Following these two epidemics, the use of more selective beta-two agonists like salbutamol and terbutaline increased and SABA inhalers became one of the most commonly prescribed medical devices.

The demonstrated efficacy of SABA inhalers for relieving asthma symptoms ‘as required’ resulted in them being used as a ‘regular’ inhaled therapy, regardless of symptoms.

While early studies did suggest that a regular SABA regimen could improve asthma control, it later became established that it didn’t really offer any benefit and could actually make the symptoms of the condition worse. By the end of the 1990s, the use of SABA therapy had become as required once more.

The UK National Review of Asthma Deaths found that 9% of asthma deaths were in patients treated with SABA as a monotherapy, without any other kind of treatment. A further 39% of deaths were associated with excess prescriptions for SABA, patients who had been prescribed more than 12 SABA inhalers in the year before they died.

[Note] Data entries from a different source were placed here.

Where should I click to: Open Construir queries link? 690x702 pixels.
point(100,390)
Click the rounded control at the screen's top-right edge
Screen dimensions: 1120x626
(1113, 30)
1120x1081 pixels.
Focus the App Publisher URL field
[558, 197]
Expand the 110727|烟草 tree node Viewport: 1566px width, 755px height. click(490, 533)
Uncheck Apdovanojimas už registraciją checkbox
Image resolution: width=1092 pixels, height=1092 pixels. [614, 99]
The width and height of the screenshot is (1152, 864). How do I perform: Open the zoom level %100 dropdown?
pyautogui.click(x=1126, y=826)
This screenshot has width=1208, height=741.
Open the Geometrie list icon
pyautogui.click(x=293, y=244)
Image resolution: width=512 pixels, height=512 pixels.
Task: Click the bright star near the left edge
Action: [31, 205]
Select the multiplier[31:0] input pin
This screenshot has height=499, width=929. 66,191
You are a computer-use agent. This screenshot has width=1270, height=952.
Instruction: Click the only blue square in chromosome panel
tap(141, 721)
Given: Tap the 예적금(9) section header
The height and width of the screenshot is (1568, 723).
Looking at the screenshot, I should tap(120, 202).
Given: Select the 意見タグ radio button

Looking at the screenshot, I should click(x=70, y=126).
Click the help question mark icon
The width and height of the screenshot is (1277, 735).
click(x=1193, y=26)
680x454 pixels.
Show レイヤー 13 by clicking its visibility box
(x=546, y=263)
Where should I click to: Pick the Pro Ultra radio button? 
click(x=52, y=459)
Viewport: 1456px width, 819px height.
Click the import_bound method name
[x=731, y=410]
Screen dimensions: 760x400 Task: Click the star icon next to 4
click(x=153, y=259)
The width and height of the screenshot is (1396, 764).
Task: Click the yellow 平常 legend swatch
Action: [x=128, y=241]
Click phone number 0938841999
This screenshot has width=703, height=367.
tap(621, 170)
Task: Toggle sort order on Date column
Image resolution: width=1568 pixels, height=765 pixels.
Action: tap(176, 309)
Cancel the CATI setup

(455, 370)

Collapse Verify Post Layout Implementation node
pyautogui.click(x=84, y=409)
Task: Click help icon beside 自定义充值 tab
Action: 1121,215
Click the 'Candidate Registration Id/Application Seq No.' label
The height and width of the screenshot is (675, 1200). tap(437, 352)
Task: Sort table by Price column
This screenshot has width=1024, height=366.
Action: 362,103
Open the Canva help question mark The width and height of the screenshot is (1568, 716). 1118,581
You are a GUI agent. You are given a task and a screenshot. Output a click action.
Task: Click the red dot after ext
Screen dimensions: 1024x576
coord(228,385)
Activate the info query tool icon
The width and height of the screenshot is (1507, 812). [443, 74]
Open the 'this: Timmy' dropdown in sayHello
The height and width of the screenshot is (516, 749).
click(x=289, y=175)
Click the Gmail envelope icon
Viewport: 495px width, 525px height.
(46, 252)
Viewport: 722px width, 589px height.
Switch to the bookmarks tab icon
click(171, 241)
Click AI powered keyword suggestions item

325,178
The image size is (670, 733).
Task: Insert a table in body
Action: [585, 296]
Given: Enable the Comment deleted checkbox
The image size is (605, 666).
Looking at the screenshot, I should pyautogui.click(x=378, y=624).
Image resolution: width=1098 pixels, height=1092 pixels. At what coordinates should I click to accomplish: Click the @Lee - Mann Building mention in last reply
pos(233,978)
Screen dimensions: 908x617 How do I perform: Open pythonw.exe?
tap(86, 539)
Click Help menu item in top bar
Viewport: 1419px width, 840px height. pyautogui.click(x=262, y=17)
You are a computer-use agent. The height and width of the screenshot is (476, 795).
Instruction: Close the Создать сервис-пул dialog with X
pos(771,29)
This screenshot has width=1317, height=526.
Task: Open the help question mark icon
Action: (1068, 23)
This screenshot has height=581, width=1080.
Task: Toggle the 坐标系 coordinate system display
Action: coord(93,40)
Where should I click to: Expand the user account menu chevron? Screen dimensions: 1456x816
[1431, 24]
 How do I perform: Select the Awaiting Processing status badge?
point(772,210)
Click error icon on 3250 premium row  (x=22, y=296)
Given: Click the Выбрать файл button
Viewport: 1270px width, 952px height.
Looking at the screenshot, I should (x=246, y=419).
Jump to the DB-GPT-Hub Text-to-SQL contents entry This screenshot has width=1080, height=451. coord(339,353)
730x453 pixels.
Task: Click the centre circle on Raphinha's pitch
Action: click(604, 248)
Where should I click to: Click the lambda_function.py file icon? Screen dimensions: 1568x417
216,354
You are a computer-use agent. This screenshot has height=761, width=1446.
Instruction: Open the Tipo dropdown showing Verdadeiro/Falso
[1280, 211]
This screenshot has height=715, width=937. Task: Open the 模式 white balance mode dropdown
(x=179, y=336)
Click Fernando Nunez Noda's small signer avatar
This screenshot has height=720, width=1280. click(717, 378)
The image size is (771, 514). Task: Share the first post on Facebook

In 2019, the Global Initiative for Asthma (GINA) guidance was altered to no longer recommend SABA as a monotherapy for asthma, citing evidence that while SABA monotherapy can provide short-term symptom control it does not protect against severe asthma exacerbations.

Instead, GINA now recommends that all adults and adolescents with asthma should receive symptom-driven treatment only in mild cases and use regular ICS-containing treatment in ore severe ones.

A 2020 study from AstraZeneca and Imperial College London’s National Heart and Lung Institute has confirmed a link between SABA inhaler use and increased asthma attacks.

The researchers found that over-reliance on the devices was associated with approximately twice the number of exacerbations or asthma attacks compared with patients who used the devices less often, regardless of asthma severity. The Global Allergy and Airways Patient Platform and its members are now partnering with AstraZeneca to launch a global public health awareness campaign to educate asthma patients about SABA overuse.